■ DOCUMENT PASSAGE
Friday, May 27, 2016

FFB: The Carpetbaggers -- Harold Robbins


This is a slightly revised reprint from 2007.  Max Allan Collins mentioned this novel in a mailing comment a couple of months ago, and I was reminded of how much I'd enjoyed rereading it.  

The Carpetbaggers was originally published in 1961, which means that the paperback came out in 1962. So in the summer of 1962 I read the book for the first time. A week or so ago I visited my local personal bookseller (Wal-Mart) and saw a brand-new paperback edition from Tor. I went into a veritable frenzy of nostalgia (shocking, I'm sure, many Wal-Mart shoppers). This happened on the same day that I'd just read somewhere that it was Harold Robbins' birthday. The coincidence and the nostalgia, along with the fact that it had been just about exactly 45 years since I read the book, were too much for me, so I bought the book.

When I read it in 1962, The Carpetbaggers was considered very hot stuff. I believe one reviewer said that it should have been written on a restroom wall rather than published between covers. And it is indeed full of sex: straight sex, gay sex, rough sex, near-incestuous sex, solitary sex, group sex, kinky sex, and probably other kinds of sex that I'm forgetting at the moment. None of it, however, is graphically described. I'm sure that Nightstand Books and others of the time were going farther in that regard than Robbins did.

■ STATED GOAL A
In the listing, rewrite the lines beginning at the line that has "Given: Select the flowchart title text block" and stopping after the line that has "will click(x=1786, y=128).", with "Image resolution" replaced by "Display resolution" and everything else left as it is.

■ Dataset rows
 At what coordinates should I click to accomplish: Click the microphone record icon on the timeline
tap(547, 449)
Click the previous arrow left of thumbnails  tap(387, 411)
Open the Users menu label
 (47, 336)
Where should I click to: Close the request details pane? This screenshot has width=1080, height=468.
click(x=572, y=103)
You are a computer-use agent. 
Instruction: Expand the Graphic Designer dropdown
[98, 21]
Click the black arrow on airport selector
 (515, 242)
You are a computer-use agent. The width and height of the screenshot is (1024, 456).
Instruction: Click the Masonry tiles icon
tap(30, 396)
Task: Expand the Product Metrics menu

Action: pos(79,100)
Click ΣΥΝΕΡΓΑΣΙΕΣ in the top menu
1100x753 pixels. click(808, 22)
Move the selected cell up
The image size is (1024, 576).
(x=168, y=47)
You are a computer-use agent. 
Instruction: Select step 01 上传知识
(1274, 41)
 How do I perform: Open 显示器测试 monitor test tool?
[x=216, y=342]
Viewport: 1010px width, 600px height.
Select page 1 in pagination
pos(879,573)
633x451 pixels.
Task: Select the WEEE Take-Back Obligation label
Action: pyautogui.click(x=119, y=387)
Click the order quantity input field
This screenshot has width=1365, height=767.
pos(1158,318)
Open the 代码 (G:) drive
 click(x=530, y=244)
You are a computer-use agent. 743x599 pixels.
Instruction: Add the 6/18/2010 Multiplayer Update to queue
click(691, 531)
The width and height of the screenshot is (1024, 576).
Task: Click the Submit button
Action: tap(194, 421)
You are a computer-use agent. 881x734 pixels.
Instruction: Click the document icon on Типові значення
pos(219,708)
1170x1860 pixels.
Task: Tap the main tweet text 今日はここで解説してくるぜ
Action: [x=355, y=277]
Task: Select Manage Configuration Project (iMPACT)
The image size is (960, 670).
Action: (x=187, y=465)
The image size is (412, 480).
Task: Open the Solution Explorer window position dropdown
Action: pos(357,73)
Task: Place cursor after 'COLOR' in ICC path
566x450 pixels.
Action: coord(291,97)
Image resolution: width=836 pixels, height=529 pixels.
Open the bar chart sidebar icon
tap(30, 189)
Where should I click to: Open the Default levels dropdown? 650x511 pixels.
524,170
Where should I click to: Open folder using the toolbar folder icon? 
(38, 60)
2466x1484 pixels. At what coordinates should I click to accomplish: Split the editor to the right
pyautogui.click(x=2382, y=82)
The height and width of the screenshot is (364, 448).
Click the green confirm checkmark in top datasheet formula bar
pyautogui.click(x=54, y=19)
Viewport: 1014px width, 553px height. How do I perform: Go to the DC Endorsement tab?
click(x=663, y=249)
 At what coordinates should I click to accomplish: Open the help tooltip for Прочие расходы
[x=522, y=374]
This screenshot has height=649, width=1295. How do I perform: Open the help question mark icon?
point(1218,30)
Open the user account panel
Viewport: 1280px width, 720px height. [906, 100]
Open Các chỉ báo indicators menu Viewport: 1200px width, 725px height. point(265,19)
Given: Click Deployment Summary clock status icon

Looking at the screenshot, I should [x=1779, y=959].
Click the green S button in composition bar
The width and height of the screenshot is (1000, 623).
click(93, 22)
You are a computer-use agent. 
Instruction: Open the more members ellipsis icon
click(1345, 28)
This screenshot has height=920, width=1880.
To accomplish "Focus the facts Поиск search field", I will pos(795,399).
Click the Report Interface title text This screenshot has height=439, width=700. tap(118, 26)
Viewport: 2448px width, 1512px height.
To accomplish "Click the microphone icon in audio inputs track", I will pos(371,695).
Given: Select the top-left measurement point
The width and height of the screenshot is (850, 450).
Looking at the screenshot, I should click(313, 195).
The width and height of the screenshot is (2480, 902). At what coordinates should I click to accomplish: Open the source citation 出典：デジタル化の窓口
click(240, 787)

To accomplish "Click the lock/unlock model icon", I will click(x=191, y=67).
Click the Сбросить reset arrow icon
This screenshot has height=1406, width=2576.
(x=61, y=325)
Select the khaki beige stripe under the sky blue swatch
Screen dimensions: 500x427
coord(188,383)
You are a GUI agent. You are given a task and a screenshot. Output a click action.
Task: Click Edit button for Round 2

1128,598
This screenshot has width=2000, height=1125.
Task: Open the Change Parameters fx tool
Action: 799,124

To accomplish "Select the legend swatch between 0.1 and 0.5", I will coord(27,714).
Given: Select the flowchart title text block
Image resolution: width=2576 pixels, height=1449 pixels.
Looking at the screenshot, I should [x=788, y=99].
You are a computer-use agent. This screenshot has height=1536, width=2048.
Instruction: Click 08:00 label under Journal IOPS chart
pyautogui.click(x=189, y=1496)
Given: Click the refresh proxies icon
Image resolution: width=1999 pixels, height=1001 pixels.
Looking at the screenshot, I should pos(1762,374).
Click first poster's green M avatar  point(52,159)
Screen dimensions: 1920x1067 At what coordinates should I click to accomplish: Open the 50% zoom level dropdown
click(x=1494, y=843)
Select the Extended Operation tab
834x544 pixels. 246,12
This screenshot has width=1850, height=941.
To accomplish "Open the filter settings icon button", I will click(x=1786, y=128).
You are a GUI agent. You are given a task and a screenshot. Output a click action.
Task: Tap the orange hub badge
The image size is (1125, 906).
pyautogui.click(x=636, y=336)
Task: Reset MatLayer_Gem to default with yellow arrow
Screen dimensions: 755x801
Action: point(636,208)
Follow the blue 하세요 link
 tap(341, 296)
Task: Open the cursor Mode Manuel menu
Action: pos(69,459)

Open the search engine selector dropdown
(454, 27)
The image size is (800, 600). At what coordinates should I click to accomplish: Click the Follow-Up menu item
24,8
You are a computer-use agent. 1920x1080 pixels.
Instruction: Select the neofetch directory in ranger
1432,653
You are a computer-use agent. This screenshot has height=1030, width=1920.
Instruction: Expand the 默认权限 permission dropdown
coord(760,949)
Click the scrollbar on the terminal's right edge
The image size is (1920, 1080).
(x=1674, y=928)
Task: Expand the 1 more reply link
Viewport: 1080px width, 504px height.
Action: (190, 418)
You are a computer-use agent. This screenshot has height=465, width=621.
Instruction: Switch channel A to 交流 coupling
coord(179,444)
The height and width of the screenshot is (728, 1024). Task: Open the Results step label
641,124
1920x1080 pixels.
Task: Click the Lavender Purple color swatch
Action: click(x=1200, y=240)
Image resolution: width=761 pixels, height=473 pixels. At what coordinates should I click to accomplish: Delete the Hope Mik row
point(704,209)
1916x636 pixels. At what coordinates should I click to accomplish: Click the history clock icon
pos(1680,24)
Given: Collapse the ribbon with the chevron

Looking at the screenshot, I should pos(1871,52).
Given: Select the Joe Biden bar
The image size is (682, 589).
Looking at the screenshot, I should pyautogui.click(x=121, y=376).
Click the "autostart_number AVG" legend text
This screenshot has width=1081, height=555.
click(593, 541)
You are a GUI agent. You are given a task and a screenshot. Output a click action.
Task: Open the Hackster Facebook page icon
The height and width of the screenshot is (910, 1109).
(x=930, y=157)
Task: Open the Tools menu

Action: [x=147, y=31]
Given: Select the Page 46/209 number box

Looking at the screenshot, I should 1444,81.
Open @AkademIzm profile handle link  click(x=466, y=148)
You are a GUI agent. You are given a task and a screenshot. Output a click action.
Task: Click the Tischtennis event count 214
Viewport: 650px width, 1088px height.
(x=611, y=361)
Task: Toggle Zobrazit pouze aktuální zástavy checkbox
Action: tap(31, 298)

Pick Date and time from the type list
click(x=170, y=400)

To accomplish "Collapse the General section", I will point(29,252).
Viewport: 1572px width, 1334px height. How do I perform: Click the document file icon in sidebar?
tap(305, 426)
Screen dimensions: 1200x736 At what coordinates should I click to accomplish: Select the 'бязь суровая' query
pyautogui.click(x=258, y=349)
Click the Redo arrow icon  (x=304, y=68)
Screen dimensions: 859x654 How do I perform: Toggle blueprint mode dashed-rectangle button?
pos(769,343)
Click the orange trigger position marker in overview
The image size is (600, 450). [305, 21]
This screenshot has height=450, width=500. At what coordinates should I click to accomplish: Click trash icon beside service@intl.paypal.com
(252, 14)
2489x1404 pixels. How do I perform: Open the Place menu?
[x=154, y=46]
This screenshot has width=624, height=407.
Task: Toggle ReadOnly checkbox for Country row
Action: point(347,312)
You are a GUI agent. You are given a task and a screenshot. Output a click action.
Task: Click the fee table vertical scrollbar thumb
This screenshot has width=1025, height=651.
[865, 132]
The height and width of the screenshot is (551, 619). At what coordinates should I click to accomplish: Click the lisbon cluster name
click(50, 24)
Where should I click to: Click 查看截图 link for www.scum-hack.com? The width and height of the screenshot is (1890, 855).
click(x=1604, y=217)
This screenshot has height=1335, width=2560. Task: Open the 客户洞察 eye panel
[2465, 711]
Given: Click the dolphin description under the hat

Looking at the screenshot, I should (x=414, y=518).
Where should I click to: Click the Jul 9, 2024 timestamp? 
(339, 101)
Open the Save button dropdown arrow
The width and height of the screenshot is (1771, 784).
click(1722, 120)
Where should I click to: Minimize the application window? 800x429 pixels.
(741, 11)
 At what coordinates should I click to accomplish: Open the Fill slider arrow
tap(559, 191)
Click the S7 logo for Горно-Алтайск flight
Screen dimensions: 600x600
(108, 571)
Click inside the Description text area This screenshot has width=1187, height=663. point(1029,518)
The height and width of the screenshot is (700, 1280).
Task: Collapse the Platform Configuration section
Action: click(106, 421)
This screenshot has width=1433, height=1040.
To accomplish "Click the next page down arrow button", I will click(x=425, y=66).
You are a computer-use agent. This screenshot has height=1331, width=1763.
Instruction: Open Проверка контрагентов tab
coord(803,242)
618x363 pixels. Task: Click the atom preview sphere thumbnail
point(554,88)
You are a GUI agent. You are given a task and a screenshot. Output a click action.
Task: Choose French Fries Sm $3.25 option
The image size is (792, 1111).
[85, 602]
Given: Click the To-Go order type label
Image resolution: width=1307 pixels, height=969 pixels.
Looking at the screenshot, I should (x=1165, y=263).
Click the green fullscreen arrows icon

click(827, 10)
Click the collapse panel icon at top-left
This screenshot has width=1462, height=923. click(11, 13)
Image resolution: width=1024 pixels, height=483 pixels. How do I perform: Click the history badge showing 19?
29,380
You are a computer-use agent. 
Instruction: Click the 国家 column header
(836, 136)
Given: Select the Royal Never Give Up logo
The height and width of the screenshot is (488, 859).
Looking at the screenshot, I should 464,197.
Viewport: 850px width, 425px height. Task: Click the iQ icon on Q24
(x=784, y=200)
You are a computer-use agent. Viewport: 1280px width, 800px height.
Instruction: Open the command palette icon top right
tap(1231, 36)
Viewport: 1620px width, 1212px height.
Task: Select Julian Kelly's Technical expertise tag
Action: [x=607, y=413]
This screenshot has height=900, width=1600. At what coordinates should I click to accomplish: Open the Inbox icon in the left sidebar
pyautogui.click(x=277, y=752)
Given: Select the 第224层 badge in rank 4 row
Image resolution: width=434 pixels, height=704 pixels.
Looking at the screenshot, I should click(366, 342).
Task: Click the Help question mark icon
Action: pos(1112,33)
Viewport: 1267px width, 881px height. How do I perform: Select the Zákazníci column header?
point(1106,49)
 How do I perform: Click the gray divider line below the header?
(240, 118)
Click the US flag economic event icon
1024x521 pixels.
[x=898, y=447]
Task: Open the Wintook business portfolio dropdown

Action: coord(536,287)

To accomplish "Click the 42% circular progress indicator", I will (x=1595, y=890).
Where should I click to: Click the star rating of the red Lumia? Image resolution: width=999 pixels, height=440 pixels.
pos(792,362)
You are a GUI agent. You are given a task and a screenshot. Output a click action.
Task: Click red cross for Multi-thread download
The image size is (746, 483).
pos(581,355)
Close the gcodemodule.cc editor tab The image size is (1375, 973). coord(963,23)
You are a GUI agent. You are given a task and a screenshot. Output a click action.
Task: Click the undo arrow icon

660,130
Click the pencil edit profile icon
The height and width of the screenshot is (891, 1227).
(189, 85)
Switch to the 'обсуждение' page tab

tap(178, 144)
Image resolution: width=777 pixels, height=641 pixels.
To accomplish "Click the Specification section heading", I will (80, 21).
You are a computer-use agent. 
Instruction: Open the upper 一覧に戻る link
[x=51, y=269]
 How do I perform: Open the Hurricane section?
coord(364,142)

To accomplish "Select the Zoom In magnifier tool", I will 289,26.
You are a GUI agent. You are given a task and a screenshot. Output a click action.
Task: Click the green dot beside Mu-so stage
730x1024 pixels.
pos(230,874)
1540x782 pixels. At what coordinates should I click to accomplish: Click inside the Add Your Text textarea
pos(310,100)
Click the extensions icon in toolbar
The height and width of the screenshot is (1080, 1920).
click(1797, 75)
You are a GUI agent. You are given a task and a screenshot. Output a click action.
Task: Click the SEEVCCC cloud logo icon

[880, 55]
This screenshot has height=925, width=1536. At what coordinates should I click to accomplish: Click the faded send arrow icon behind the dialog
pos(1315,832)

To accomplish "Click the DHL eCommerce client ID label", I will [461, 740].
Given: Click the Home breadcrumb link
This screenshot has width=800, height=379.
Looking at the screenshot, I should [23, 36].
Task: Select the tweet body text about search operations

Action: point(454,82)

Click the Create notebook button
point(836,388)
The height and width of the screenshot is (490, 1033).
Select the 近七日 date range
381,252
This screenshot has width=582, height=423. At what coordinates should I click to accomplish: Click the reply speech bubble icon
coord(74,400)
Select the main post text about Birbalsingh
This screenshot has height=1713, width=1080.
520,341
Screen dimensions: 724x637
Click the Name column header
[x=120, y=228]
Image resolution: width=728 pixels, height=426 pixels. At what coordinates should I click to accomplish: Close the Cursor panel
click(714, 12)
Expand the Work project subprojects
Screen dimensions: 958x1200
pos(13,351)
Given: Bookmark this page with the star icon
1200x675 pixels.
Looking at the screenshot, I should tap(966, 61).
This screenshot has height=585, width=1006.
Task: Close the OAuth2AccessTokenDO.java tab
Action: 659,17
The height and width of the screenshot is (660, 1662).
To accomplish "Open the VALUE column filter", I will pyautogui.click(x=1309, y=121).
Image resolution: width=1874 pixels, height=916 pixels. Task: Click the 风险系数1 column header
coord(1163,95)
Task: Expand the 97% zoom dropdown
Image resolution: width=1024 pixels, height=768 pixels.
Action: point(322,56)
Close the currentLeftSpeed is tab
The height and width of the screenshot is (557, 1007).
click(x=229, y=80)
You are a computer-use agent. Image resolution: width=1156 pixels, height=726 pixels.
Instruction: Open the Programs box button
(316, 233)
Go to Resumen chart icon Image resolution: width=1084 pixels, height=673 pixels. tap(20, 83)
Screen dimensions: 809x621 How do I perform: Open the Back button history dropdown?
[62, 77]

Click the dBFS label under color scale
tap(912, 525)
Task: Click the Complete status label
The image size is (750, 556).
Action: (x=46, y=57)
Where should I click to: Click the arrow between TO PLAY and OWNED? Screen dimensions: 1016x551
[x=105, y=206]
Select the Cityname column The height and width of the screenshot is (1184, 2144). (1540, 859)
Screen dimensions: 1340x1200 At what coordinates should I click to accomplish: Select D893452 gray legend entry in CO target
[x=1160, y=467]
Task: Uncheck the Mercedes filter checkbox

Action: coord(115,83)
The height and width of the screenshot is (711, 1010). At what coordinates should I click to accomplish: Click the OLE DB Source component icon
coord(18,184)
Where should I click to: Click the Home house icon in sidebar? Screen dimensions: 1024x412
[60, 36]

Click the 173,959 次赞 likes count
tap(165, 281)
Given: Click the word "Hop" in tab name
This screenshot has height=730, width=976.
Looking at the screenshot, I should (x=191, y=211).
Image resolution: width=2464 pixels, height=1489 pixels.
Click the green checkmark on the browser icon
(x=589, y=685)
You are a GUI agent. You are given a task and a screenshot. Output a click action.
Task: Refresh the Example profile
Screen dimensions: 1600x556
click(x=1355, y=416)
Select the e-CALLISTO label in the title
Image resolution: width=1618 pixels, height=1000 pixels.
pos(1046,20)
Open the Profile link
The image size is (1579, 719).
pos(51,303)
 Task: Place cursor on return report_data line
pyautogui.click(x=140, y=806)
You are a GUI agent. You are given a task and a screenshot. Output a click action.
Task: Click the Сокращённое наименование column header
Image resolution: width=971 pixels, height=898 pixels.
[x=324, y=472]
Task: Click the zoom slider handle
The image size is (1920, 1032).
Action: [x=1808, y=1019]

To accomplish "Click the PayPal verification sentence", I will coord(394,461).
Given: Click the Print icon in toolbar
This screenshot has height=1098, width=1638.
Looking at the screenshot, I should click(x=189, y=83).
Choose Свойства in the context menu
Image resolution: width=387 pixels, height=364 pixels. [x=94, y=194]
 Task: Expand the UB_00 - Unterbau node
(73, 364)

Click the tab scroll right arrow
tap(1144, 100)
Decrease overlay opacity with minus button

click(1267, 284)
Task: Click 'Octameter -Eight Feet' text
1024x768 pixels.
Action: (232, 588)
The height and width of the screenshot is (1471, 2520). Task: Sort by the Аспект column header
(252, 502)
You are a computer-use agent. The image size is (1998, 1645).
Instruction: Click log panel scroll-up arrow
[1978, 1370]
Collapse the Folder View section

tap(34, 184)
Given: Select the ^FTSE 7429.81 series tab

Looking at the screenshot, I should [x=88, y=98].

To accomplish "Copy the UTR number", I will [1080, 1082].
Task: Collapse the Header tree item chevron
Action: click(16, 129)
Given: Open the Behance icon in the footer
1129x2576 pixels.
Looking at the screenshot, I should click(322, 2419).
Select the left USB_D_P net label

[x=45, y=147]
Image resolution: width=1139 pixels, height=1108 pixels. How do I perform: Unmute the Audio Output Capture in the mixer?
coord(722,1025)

■ STATED GOAL B
Repeat the passage of the book review word for word, beginning at the words "This is a slightly" and stopping after "enjoyed rereading it.".

■ EXERCISE ANSWER A
Given: Select the flowchart title text block
Display resolution: width=2576 pixels, height=1449 pixels.
Looking at the screenshot, I should [x=788, y=99].
You are a computer-use agent. This screenshot has height=1536, width=2048.
Instruction: Click 08:00 label under Journal IOPS chart
pyautogui.click(x=189, y=1496)
Given: Click the refresh proxies icon
Display resolution: width=1999 pixels, height=1001 pixels.
Looking at the screenshot, I should pos(1762,374).
Click first poster's green M avatar  point(52,159)
Screen dimensions: 1920x1067 At what coordinates should I click to accomplish: Open the 50% zoom level dropdown
click(x=1494, y=843)
Select the Extended Operation tab
834x544 pixels. 246,12
This screenshot has width=1850, height=941.
To accomplish "Open the filter settings icon button", I will click(x=1786, y=128).

■ EXERCISE ANSWER B
This is a slightly revised reprint from 2007.  Max Allan Collins mentioned this novel in a mailing comment a couple of months ago, and I was reminded of how much I'd enjoyed rereading it.